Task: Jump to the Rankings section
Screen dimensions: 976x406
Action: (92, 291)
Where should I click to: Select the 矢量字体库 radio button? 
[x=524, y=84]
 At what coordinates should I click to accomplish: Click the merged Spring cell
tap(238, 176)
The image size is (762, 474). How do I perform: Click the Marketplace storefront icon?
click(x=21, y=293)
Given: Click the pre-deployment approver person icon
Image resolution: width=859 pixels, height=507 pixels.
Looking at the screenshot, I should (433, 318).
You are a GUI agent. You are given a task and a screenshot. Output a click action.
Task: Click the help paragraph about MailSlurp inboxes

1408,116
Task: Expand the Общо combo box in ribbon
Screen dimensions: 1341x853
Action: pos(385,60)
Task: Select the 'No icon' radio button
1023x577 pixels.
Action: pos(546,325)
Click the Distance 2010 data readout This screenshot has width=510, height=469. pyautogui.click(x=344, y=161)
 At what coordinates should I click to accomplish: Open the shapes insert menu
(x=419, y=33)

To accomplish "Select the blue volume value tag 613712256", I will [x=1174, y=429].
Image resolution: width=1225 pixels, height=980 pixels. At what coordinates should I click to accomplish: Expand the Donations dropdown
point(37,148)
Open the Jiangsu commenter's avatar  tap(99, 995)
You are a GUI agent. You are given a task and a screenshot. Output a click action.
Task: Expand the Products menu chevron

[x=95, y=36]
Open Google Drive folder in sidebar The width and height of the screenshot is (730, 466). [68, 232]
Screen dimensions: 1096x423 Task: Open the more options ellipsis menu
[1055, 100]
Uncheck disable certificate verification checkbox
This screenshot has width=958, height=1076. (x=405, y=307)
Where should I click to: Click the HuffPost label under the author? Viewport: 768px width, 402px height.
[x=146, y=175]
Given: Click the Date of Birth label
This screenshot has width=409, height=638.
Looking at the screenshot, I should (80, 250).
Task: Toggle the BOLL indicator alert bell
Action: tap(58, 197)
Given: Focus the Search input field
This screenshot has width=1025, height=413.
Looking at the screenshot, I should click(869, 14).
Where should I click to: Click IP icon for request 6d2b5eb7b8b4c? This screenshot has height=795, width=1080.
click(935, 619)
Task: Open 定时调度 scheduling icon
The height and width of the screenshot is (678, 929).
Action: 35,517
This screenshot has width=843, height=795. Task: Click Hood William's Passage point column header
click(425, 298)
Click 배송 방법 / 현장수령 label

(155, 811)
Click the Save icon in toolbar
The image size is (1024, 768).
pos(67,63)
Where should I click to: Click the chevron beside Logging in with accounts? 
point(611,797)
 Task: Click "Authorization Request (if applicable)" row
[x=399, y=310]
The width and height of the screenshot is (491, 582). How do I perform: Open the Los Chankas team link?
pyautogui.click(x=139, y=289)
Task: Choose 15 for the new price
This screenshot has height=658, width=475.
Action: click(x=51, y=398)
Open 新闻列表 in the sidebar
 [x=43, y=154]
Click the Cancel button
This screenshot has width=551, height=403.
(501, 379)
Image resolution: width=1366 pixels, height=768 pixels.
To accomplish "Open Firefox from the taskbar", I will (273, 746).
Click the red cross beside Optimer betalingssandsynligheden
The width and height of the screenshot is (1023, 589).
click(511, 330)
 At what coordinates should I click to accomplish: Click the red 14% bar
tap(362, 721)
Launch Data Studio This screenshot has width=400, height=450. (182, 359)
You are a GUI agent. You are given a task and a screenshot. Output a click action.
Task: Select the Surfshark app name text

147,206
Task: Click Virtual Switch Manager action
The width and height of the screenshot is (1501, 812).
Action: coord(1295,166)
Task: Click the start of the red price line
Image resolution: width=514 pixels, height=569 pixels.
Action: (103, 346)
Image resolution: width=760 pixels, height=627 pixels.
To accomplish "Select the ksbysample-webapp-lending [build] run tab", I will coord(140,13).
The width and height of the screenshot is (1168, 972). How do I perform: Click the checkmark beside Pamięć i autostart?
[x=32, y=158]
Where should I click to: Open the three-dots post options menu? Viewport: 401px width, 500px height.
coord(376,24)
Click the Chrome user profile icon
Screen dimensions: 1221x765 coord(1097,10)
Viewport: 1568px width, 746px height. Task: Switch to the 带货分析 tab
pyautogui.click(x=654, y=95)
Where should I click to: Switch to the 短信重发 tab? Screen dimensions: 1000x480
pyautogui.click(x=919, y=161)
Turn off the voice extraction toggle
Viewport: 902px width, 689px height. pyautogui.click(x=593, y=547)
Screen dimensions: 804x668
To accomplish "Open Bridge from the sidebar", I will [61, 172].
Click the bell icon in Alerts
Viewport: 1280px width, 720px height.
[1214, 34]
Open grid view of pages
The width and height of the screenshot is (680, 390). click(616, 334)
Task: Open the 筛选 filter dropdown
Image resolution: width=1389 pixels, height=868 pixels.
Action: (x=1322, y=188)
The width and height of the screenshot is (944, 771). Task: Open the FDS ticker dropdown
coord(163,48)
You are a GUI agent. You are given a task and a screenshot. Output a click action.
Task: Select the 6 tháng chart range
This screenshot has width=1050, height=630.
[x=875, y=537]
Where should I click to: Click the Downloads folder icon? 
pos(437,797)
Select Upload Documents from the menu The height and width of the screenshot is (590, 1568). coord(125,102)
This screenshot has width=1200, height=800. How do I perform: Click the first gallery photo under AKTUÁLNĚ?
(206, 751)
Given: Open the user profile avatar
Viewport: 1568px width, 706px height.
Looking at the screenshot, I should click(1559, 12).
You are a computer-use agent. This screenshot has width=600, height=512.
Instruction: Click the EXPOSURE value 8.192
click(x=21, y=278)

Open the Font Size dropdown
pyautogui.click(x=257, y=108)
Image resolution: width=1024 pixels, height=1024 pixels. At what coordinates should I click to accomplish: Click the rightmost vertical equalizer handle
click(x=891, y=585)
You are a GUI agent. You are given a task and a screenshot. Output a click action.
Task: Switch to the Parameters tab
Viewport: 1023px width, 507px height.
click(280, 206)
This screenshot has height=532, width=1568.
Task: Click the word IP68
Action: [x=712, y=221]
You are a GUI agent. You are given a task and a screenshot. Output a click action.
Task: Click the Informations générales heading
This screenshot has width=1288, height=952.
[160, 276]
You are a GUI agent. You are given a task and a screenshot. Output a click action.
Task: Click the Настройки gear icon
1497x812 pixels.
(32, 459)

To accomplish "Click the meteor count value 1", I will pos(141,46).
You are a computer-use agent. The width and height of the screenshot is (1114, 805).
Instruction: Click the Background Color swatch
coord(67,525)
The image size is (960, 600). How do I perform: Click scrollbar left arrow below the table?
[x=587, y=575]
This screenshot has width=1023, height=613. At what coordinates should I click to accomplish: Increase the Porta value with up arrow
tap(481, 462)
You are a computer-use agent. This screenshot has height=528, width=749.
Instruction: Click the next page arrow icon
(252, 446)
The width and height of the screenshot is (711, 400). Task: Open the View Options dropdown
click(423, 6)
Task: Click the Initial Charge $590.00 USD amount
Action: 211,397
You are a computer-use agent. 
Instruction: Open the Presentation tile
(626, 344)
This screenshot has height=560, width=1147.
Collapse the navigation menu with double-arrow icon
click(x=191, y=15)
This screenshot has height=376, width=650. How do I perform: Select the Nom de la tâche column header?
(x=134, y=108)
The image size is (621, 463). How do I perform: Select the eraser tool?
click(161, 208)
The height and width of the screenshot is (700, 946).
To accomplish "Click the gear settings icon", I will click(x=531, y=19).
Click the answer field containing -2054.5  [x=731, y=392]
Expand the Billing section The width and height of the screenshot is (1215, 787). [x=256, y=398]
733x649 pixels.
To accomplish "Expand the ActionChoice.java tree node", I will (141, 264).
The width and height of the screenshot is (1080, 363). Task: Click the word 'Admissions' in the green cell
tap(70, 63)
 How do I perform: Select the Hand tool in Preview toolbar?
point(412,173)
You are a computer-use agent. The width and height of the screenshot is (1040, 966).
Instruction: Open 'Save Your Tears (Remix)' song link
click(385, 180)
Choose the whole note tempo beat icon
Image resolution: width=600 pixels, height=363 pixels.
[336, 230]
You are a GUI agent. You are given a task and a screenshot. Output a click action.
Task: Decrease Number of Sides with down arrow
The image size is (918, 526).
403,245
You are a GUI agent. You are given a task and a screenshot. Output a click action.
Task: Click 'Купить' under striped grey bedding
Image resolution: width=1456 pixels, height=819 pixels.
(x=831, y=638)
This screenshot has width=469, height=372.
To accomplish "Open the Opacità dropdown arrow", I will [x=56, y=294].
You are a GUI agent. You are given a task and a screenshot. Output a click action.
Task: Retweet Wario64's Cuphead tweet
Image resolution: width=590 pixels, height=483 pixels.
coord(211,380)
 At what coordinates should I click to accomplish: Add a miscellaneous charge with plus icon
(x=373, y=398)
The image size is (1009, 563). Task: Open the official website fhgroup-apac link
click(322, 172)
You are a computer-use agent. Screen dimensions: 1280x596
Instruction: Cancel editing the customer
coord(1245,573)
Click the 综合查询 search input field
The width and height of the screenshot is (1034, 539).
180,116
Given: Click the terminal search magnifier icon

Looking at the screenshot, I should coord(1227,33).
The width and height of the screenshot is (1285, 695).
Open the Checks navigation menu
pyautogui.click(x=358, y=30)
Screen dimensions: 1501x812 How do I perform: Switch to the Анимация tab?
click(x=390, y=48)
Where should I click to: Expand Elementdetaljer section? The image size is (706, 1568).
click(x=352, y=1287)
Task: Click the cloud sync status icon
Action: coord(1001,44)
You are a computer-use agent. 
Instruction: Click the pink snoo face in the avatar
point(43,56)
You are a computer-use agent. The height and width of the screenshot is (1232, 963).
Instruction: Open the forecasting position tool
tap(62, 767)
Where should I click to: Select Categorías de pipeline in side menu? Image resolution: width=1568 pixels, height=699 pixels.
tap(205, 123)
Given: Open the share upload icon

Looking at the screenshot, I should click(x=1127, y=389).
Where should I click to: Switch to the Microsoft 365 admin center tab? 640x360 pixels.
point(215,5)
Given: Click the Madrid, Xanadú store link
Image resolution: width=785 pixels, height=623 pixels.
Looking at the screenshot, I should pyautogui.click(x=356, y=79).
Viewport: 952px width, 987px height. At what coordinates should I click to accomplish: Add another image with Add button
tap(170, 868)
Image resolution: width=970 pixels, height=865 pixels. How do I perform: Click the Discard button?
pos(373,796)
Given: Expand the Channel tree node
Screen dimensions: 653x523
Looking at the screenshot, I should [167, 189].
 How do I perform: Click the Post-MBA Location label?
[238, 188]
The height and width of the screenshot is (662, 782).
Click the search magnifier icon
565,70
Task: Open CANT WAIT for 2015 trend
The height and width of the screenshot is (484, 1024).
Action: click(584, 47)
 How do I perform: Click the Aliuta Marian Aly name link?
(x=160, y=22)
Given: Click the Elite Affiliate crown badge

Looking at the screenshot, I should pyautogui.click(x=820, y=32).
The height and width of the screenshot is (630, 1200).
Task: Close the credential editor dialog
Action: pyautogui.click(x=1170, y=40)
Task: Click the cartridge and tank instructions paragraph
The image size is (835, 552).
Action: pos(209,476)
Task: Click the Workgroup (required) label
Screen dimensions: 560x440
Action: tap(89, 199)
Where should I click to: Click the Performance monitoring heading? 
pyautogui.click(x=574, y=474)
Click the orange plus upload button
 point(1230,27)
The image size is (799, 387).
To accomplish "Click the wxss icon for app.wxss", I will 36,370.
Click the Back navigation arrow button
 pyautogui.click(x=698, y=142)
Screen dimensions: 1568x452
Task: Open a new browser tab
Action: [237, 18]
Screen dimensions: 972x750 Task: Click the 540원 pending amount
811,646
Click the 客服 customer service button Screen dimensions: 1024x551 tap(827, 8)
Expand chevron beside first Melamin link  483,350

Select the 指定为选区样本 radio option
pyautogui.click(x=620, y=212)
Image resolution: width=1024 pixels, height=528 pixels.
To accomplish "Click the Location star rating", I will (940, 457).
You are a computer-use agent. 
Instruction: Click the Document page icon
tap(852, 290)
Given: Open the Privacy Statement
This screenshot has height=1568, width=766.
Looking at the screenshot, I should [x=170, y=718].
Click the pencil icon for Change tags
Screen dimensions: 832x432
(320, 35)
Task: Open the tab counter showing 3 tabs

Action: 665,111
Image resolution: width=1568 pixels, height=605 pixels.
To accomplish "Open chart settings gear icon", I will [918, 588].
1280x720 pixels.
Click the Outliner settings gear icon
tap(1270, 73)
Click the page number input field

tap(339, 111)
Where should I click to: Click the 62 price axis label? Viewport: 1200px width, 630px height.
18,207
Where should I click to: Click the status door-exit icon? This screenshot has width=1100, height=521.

^^^^^^^^^^^^^^^^

[What you are asked to do]:
Could you show every line of the material that includes the string "computer"?

[Final answer]:
You are a computer-use agent. This screenshot has width=600, height=512.
You are a computer-use agent. The width and height of the screenshot is (1114, 805).
You are a computer-use agent. This screenshot has height=528, width=749.
You are a computer-use agent. 
You are a computer-use agent. The width and height of the screenshot is (1040, 966).
You are a computer-use agent. Screen dimensions: 1280x596
You are a computer-use agent. 
You are a computer-use agent. The height and width of the screenshot is (1232, 963).
You are a computer-use agent. 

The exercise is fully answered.